Engineered Proteins for Studying and Controlling Cellular Recognition

Abstract

The ability to direct cell-cell interactions has tremendous value in several therapeutic fields. While genetically-encoded artificial receptors have proven efficacious, their scope is limited by the genetic engineering that underlies the approach. To circumvent some of these limitations, our group has developed a non-genetic method to modify any cell surface with a targeted protein scaffold. First, we engineered a protein ligand based upon the human tenth type III fibronectin domain (Fn3) that binds to epithelial cell adhesion molecule (EpCAM), an overexpressed tumor antigen. Using yeast surface display, mammalian cell panning, and a novel titratable avidity-reduction selection technique, we evolved Fn3 clones exhibiting high affinity and robust selectivity for cellular EpCAM. We then incorporated these Fn3s into a multivalent chemically self-assembled nanoring (CSAN). EpCAM-targeted CSANs were anchored to cell membranes through the hydrophobic insertion of phospholipids into the lipid bilayer. The targeting elements were subsequently removed from the cell surface by disassembling the CSAN with the antibiotic, trimethoprim. Using this system, we successfully directed and reversed targeted intercellular interactions in vitro.
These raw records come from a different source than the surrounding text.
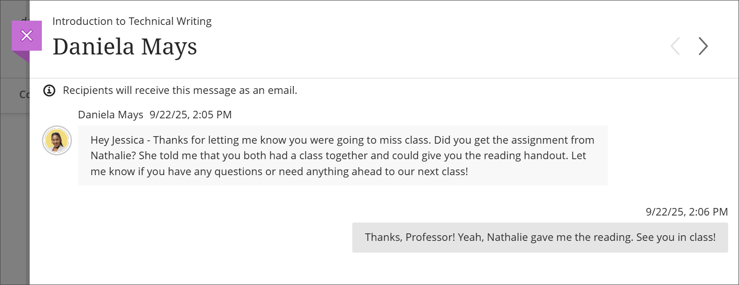Select Daniela Mays' sender name above her message
Viewport: 739px width, 285px height.
[111, 114]
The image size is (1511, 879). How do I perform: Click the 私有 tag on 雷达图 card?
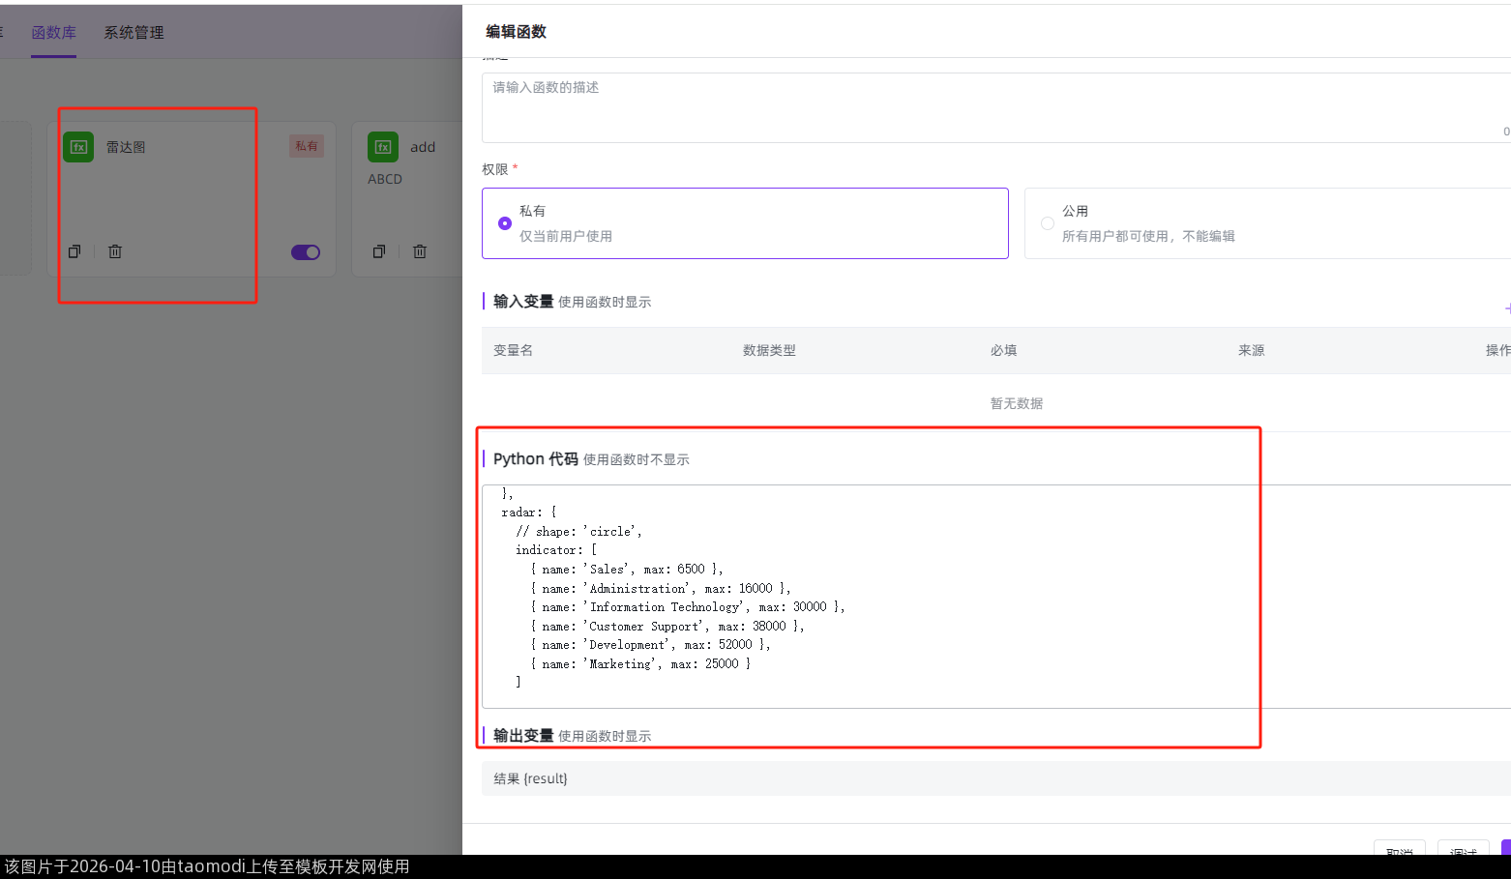tap(307, 146)
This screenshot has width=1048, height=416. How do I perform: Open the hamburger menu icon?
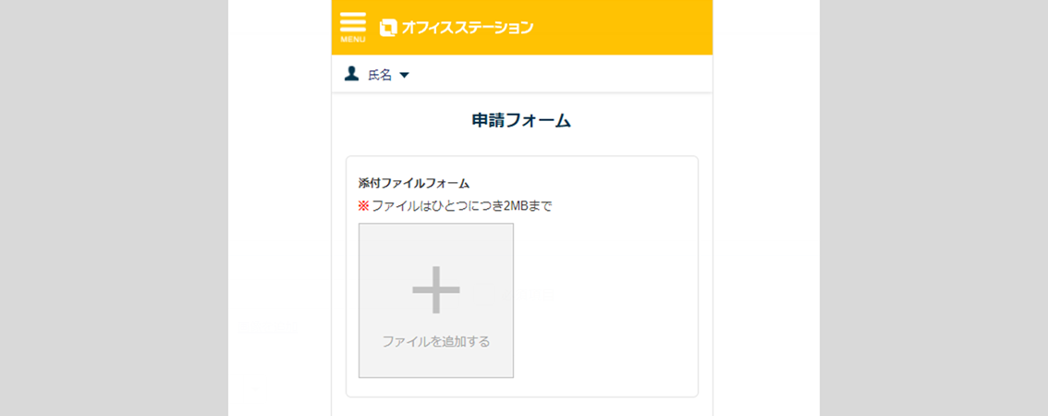point(353,22)
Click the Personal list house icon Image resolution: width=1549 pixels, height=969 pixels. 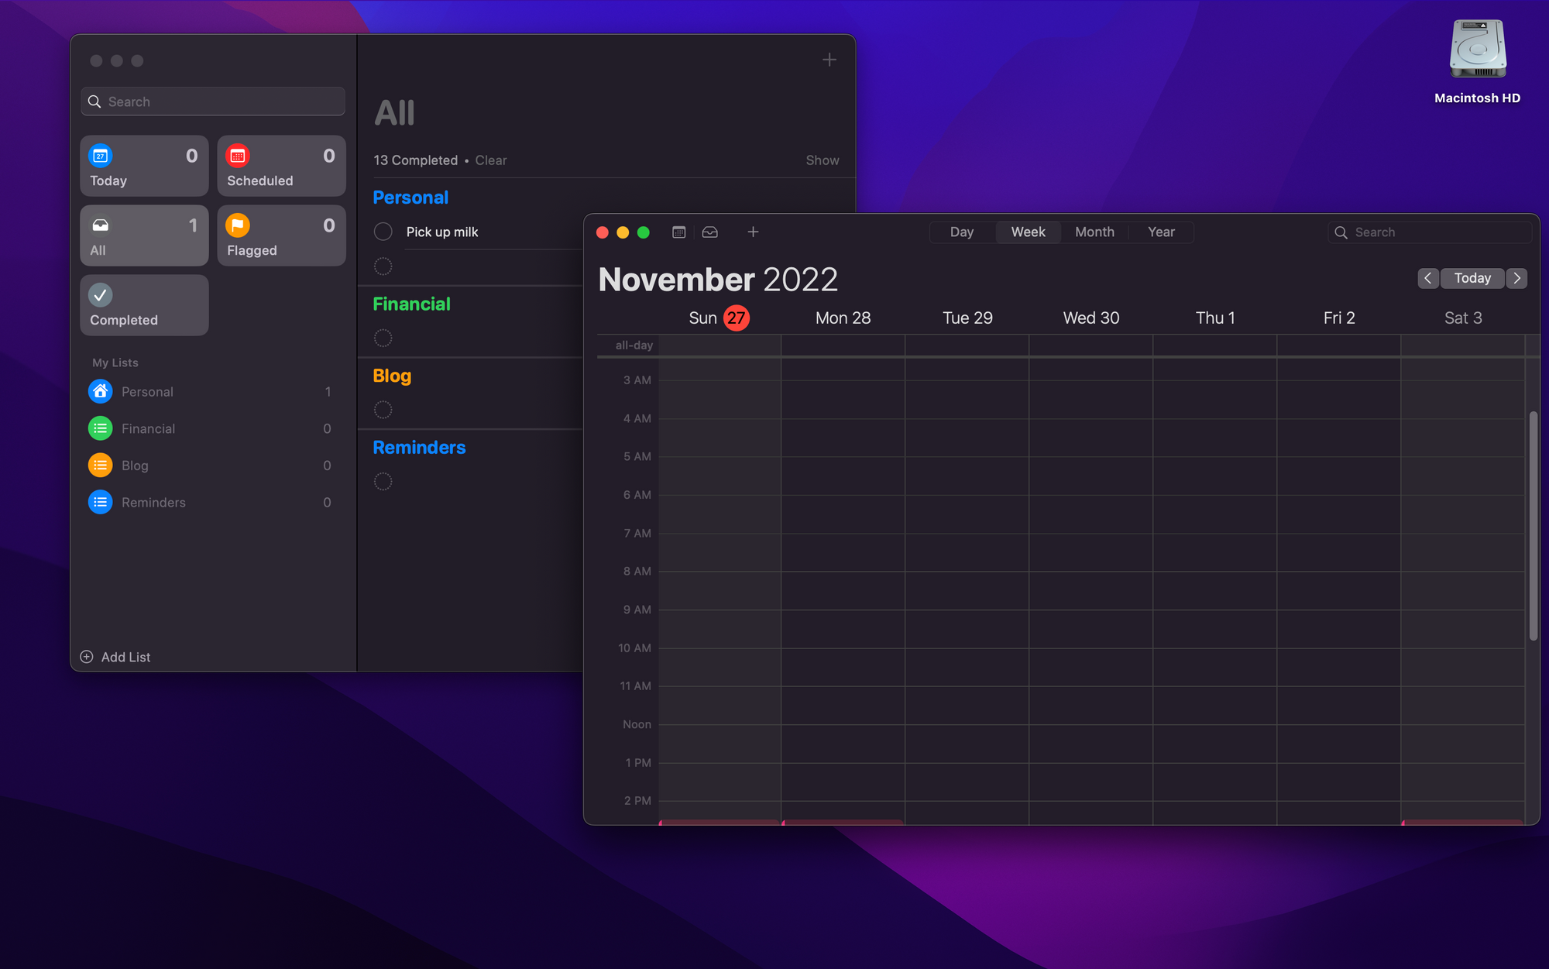[101, 390]
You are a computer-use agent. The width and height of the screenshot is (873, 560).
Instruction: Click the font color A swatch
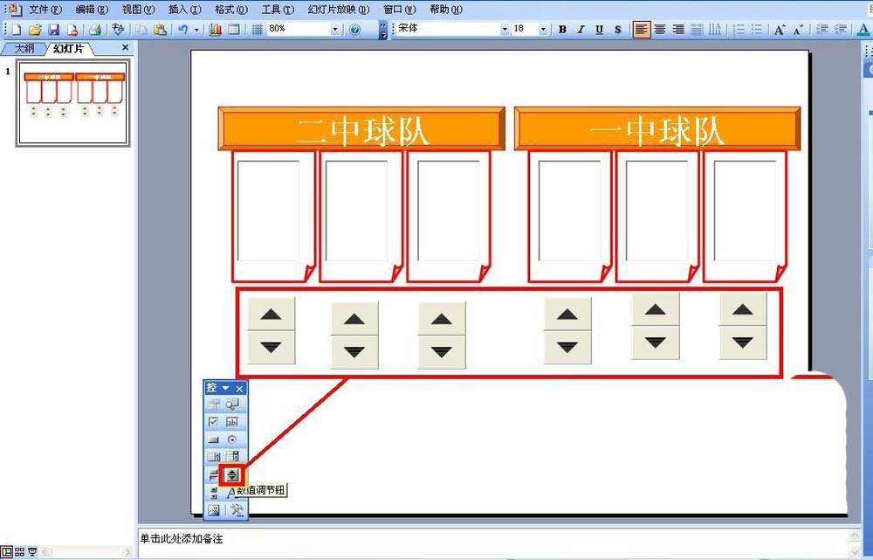(x=863, y=30)
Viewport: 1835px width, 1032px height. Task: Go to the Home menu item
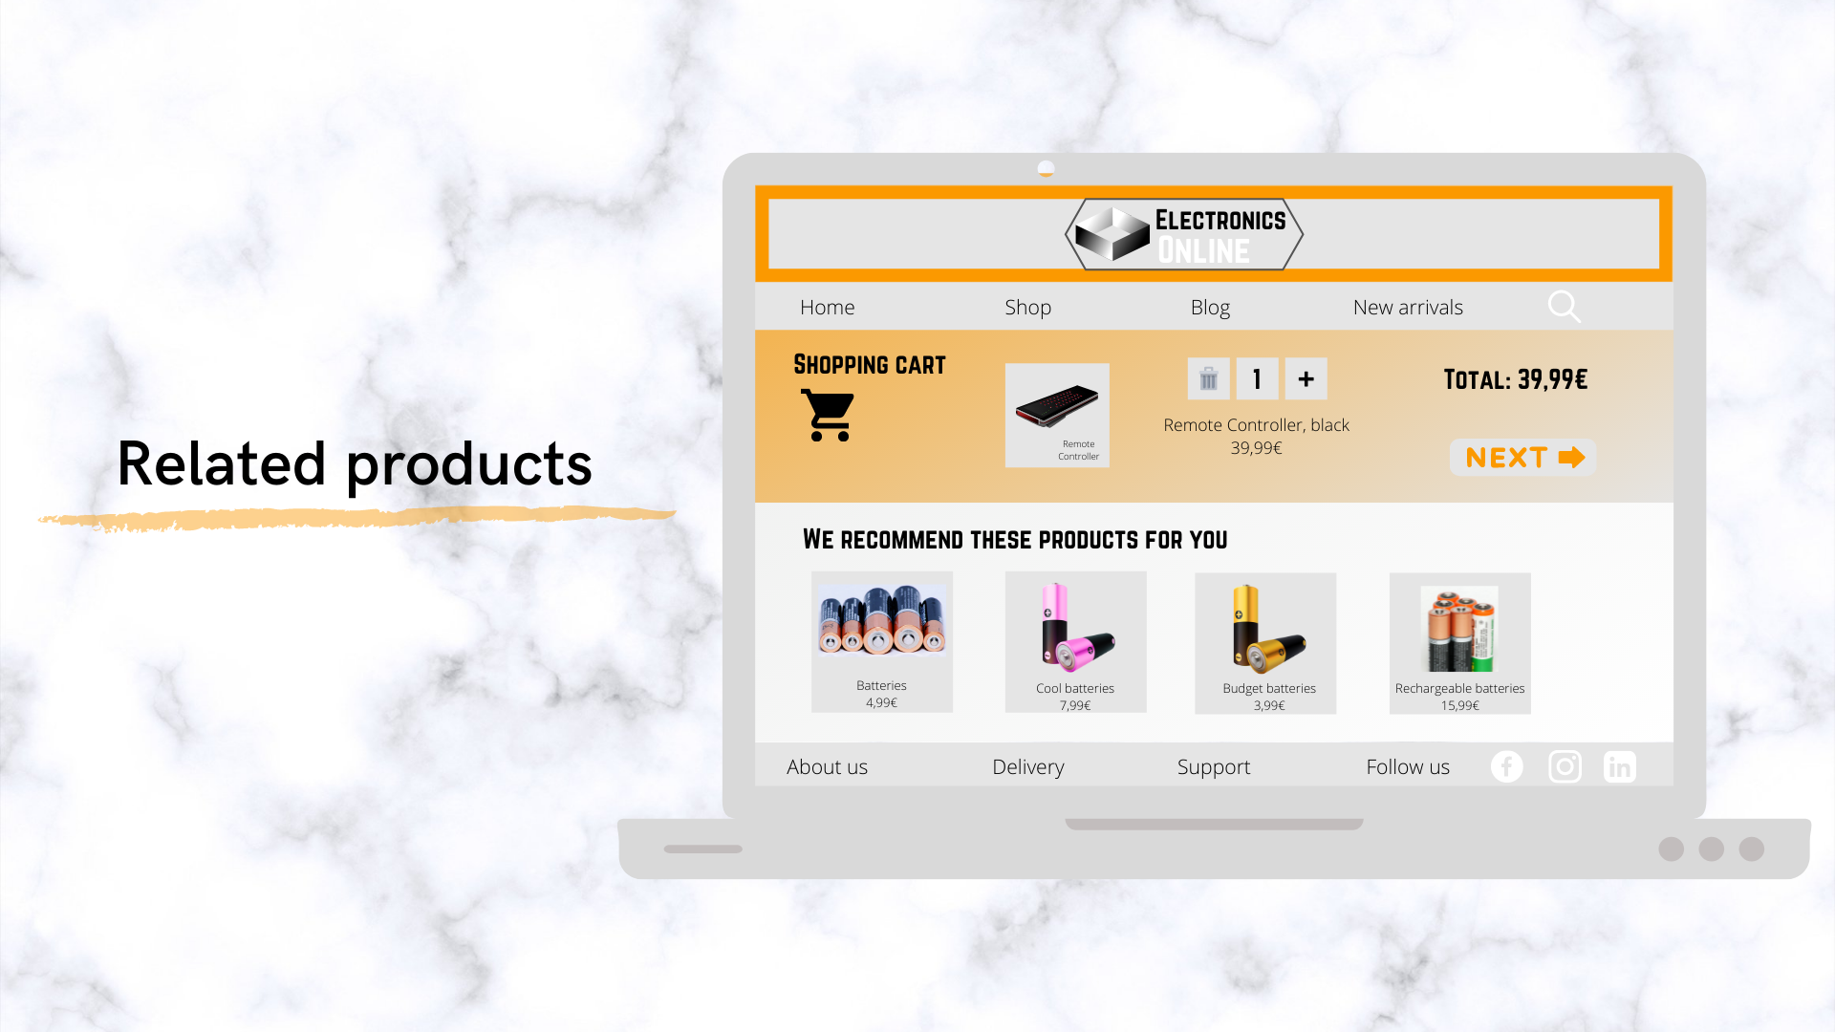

Finally, the modular CSANs were used to study how avidity impacts the apparent affinity of a multivalent scaffold. By tuning the number of Fn3 domains on the CSAN, we quantitatively described how the apparent affinity changes as a function of ligand affinity, domain valency, and antigen expression density. These results informed the development of a CSAN capable of discriminating between cells expressing different quantities of EpCAM both in vitro and in vivo. In conclusion, we developed a diverse toolkit for directing and studying cell-cell interactions. The CSAN platform is applicable to several therapeutic arenas and, by balancing affinity and avidity, may offer advantages over current cell-directing methods.